WASHINGTON, DC – Across the Middle East and North Africa (MENA), technology hubs are emerging. Whether it’s in the Beirut Digital District or the GrEEk campus in Cairo, some of the Middle East’s brightest minds are turning innovative ideas into marketable products.
When I visited the Beirut Digital District two months ago, and the GrEEK Campus startup hub before that, optimism was palpable – and for good reason. In a region that has struggled to find its economic footing since the Arab Spring, the entrepreneurial ideas being refined at incubators like these hold the keys to the region’s future.
Startups anywhere contribute to job creation, competitiveness, higher productivity, and economic growth, while helping to reduce poverty and fight climate change. And when energetic new companies bring innovative products and services to untapped markets, they contribute positively to private-sector development.
In the MENA region, several successful startups are already doing this, and more. One example is Souq.com, an online retailer based in the United Arab Emirates that was purchased in March by Amazon. Souq led a revolution in e-commerce in the region that has powered cross-border trade and improved consumer choice.
In Egypt, Fawry has developed a game-changing electronic payment system that has freed consumers and businesses from using cash. More than 20 million Egyptians, including many small business owners, now use the service, which processes 1.5 million payments daily.
The region needs more of these private entrepreneurs. Unfortunately, at the moment, unsupportive business and regulatory environments are stifling the startup ecosystem.
Despite the value that smaller companies bring to the region’s customers and economies, first-time business owners too often are on their own. For example, most new MENA businesses cannot access the credit needed to expand or hire workers. The region has 23 million small- and medium-size enterprises (SMEs), accounting for roughly 90% of the private sector, but SMEs receive just 8% of total bank lending. And capital-starved entrepreneurs have few other options; despite a growing number of accelerators and seed funds in the region, the venture capital market remains undeveloped.
Even well financed entrepreneurs face obstacles to growth, often due to a lack of experience. There is little formal education for new entrepreneurs, and only a handful of networks support start-ups. Gender bias, too, is a limiting factor; nearly every MENA economy fails to empower female employees and executives fully.
But much can be done to ensure that more startups in the region are able to make the leap from good idea to business success. For starters, countries need to reform their bankruptcy laws.
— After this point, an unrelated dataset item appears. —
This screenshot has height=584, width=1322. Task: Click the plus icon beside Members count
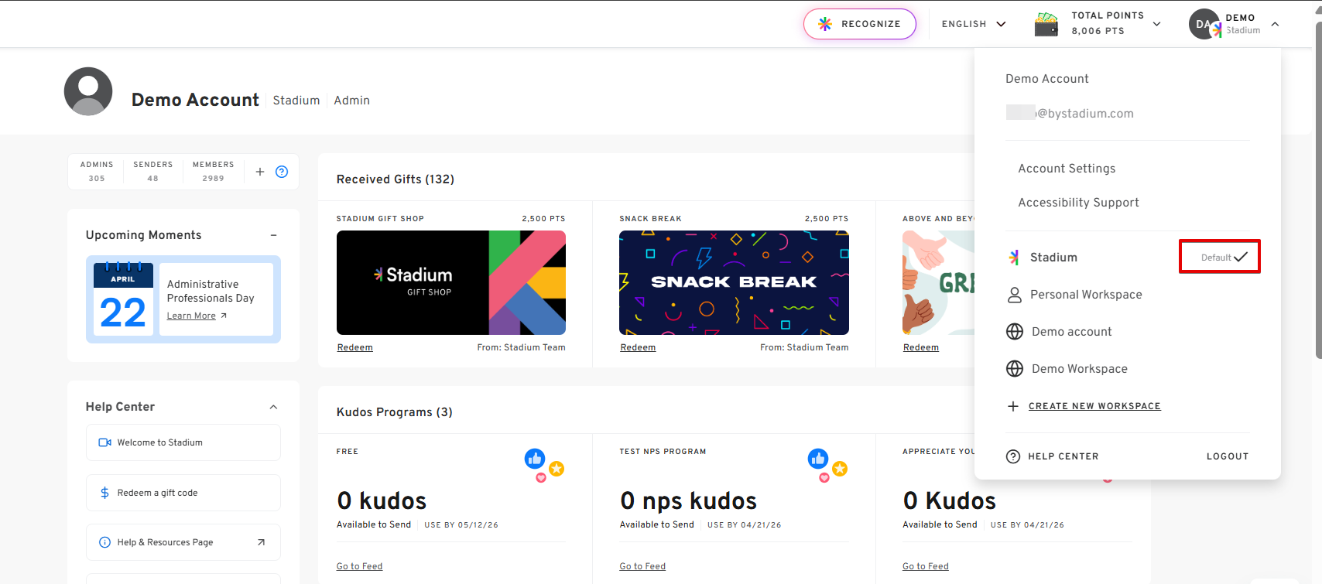[260, 172]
Start-ups take risks, yet existing regulations make it difficult to liquidate companies, deterring potential creditors and increasing the cost of debt. An important part of these reforms is to abolish jail time for non-fraudulent bankruptcies, which remains a real threat for owners of small businesses throughout the region.
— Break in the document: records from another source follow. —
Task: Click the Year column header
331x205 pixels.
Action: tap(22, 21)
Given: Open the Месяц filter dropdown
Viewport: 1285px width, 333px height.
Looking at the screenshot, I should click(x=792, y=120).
Moreover, many countries have labor laws that make it hard for businesses to recruit and terminate staff. Employee mobility is also mired in bureaucracy and costly paperwork. Addressing both challenges would help cash-strapped startups make every dollar count.
Finally, countries should revisit restrictions on foreign ownership and strengthen intellectual property laws to protect entrepreneurs’ hard-won innovations. Doing so would encourage more investment to flow into the region.
Entrepreneurs drive economic growth in ways that go far beyond online sales and e-payment solutions. Creating jobs is one of the most critical contributions they make. Nearly one in three young people in the region are unemployed, and those who do have jobs often work in the public sector, which is the largest employer throughout the Arab world. In the Gulf States, Egypt, Iraq, Jordan, and Tunisia, government jobs account for an unsustainably high 60-80% of formal employment.
Governments need to reassess this balance, and adopt reforms that unlock the potential of private businesses to grow and take on more employees. Global development-finance institutions, like the World Bank Group – which includes my institution, the International Finance Corporation (IFC) – can provide a bridge between governments and the private sector.
The heart of the IFC’s strategy is to help develop new markets in low- and middle-income countries by encouraging private participation in what are often state-dominated economies. In May, the IFC, together with the World Economic Forum, brought together 100 of the most promising startups in the Arab world, with the goal of beginning to address the bottlenecks that stifle entrepreneurship. In time, it is companies like these that will deliver sustainable economic growth to the region, and create employment opportunities for millions of people.
That is the kind of future that Arab innovators, like those I met at the World Economic Forum in Jordan, know is possible. Our job, as global development advisers, is to help them realize it. Philippe Le Houérou is the CEO of the International Finance Corporation, the private-sector arm of the World Bank Group.